At 9:40 a.m., the aircraft crashed into the north side of the Empire State Building, between the 78th and 80th floors, carving an 18-by-20-foot (5.5 m × 6.1 m) hole in the building where the offices of the National Catholic Welfare Council were located. One engine shot through the South side opposite the impact and flew as far as the next block, dropping 900 feet (270 m) and landing on the roof of a nearby building and starting a fire that destroyed a penthouse art studio. The other engine and part of the landing gear plummeted down an elevator shaft. The resulting fire was extinguished in 40 minutes. It is still the only fire at such a height to be brought under control.

Fourteen people were killed: Smith, the two others aboard the bomber (Staff Sergeant Christopher Domitrovich and Albert Perna, a Navy aviation machinist's friend hitching a ride), and eleven others in the building.

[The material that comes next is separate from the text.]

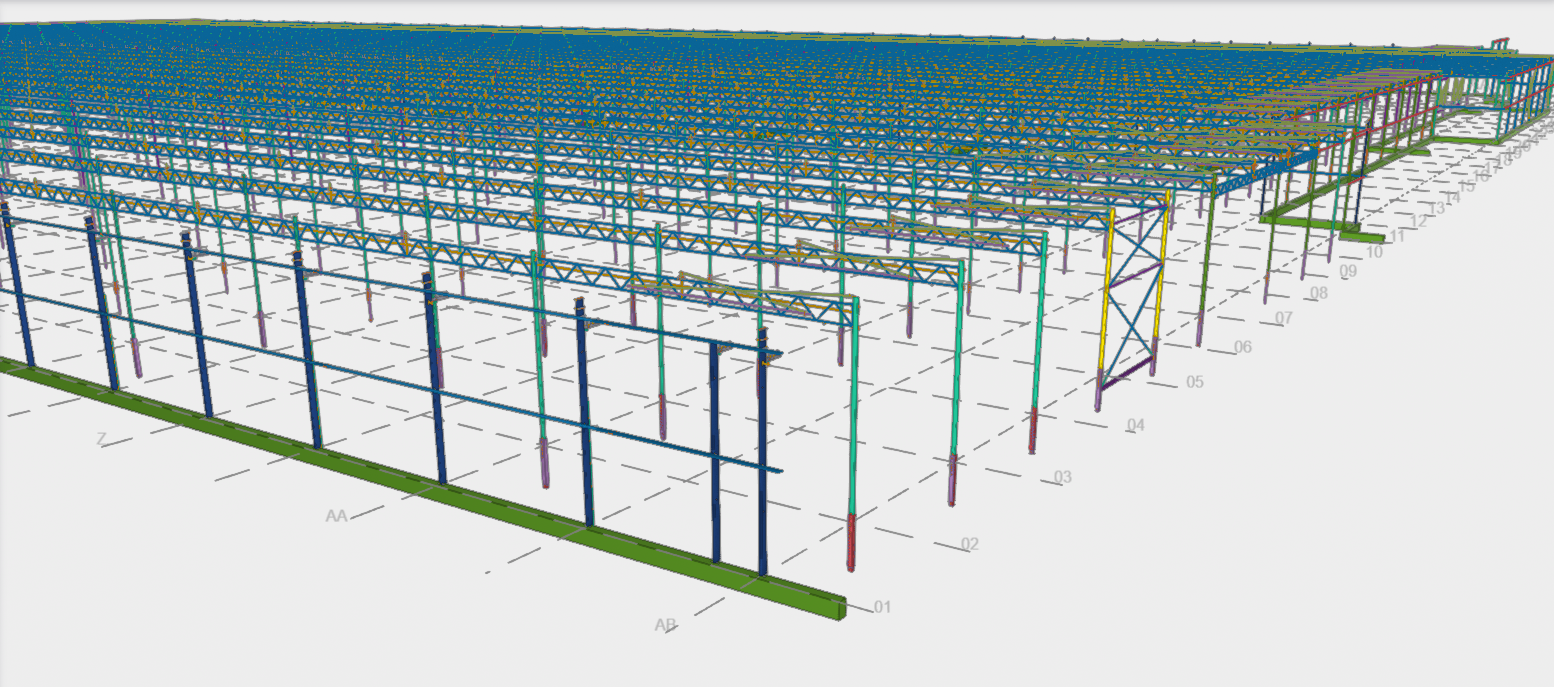The height and width of the screenshot is (687, 1554).
Task: Select grid label 02
Action: tap(969, 544)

Smith was not found until two days later, when search crews discovered that his body had gone through an elevator shaft and fallen to the bottom. Elevator operator Betty Lou Oliver was injured. Rescuers decided to transport her on an elevator that they did not know had weakened cables. The cables snapped and the elevator fell 75 stories, ending up in the basements. Oliver managed to survive the fall and rescuers later found her amongst the rubble. It still stands as the Guinness World Record for the longest survived elevator fall.

Despite the damage and loss of life, the building was open for business on many floors on the following Monday. The crash spurred the passage of the long-pending Federal Tort Claims Act of 1946, as well as the insertion of retroactive provisions into the law, allowing people to sue the government for the accident.

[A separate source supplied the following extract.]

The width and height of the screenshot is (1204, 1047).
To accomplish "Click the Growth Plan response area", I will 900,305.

A missing stone in the facade served as evidence of where the aircraft crashed into the building.

In the 1960s, when the World Trade Center was being designed, this B-25 impact incident served as motivation for the designers to consider a scenario of an accidental impact of a Boeing 707 into one of the twin towers. The towers were destroyed when two Boeing 767s were intentionally flown into them during the September 11 attacks of 2001.